- _GIVEN DATA_
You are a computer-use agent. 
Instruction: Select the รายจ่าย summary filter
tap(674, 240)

* * *

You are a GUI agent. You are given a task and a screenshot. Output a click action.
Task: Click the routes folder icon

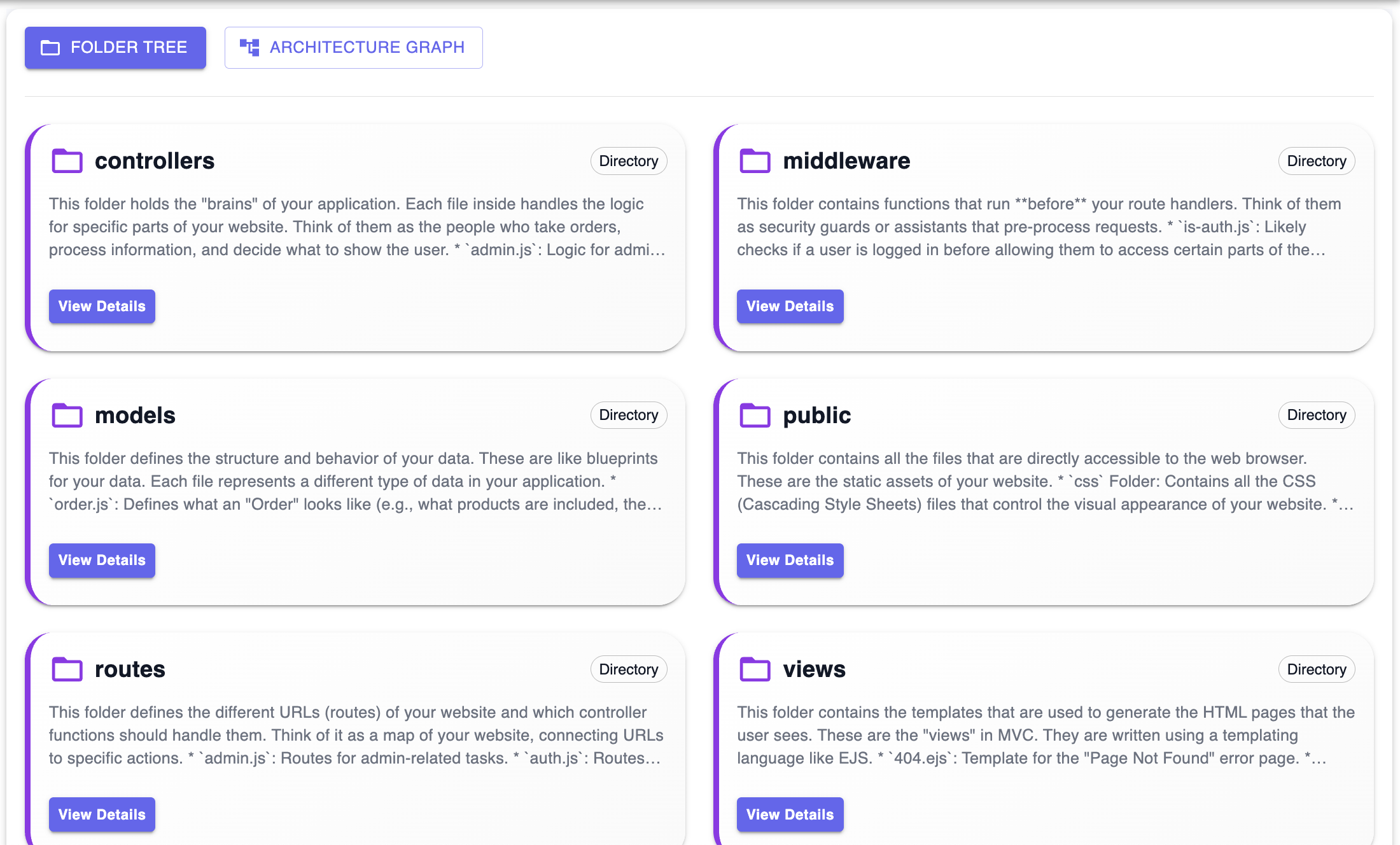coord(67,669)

- _SHORT EXERCISE_
Can you output the stretch of the records from the line containing "You are a computer-use agent." through the line containing "tap(674, 240)", both ends included, as a Markdown table with the columns Row and Line, skipping any blank lines?

- _FULL SOLUTION_
| Row | Line |
|---|---|
| 1 | You are a computer-use agent.  |
| 2 | Instruction: Select the รายจ่าย summary filter |
| 3 | tap(674, 240) |